1. Download the PostgreSQL server and package dependencies by typing:

yum localinstall http://yum.postgresql.org/9.4/redhat/rhel-7-x86_64/pgdg-centos94-9.4-1.noarch.rpm

2. Observe the following output:

3. Check for a list of resolved packages and dependencies by entering the following command:

Note that postgresql94-serverx86_64 is returned as part of the command. We are ready to install the postgresql server software.

Install PostgreSQL Server 9.4.1 and Dependencies

1. Initiate the installation by issuing the following command:

yum install postgresql94-server

2. If PostrgreSQL 9.4.1 installation is successful, output should appear as follows (some output omitted).

Installed:

postgresql94-server.x86_64 0:9.4.4-1PGDG.rhel7

Dependency Installed:

postgresql94.x86_64 0:9.4.4-1PGDG.rhel7 postgresql94-libs.x86_64 0:9.4.4-1PGDG.rhel7

Complete!

Initialize PostgreSQL and Start Services

Next, we must initialize the Postgres SQL Server Software

1. Type the following command to initialize the PostgreSQL database with default parameters.

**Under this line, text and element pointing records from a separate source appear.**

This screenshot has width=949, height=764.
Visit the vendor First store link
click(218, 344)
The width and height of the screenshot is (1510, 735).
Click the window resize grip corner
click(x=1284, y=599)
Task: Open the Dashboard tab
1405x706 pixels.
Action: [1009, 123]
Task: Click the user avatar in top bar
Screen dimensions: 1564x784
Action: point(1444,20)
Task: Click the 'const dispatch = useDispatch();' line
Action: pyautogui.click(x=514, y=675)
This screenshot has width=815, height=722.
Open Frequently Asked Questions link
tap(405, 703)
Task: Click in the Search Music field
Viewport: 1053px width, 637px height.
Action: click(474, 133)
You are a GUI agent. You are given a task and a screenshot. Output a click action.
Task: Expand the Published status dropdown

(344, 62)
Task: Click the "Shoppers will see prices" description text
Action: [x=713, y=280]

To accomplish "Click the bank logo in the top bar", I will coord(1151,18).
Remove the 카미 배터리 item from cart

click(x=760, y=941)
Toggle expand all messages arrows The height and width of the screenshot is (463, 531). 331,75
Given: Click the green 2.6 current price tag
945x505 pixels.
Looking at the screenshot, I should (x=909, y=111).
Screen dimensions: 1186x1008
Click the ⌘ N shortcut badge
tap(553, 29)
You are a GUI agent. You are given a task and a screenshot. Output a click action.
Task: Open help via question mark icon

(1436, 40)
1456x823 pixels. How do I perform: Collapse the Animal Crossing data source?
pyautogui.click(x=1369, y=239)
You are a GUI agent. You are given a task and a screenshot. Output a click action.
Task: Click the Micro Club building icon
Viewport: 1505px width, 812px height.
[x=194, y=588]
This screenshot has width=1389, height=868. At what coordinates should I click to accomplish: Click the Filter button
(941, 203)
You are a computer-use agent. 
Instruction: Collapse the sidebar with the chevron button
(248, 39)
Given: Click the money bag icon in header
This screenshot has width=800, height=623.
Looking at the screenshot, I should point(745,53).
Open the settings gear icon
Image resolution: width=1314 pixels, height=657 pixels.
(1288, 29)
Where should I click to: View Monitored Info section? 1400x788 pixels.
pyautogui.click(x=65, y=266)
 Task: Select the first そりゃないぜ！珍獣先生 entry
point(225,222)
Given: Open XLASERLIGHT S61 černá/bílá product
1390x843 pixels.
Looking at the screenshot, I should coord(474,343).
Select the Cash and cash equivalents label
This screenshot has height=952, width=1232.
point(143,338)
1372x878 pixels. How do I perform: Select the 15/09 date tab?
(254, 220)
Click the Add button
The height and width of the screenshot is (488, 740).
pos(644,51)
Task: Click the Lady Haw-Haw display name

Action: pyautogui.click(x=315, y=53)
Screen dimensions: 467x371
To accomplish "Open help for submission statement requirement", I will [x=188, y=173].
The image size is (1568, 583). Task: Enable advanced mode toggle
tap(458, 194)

/usr/pgsql-9.4/bin/postgresql94-setup initdb

2. Confirm that the command returns the following result: Initializing database ... OK.

Enable Automatic Service Statrup

1. To enable automatic service startup with OS Boot, type the following command:

chkconfig postgresql-9.4 on

Start PostgreSQL Services

Services must be started for the first time to begin interacting with the software.

1. Type the following command to start the PostgreSQL server:

service postgresql-9.4 start

2. Output will appear as follows to indicate successful entry.

Redirecting to /bin/systemctl start postgresql-9.4.service

3. Check to ensure that the PostgreSQL process is actively running:

ps -ef | grep pgsql

4. At least one server process should be running as below:

postgres 8654 1 0 15:57 ? 00:00:00 /usr/pgsql-9.4/bin/postgres -D /var/lib/pgsql/9.4/data

5. Notice that the process is running as OS user postgres, which is automatically created during the package installation.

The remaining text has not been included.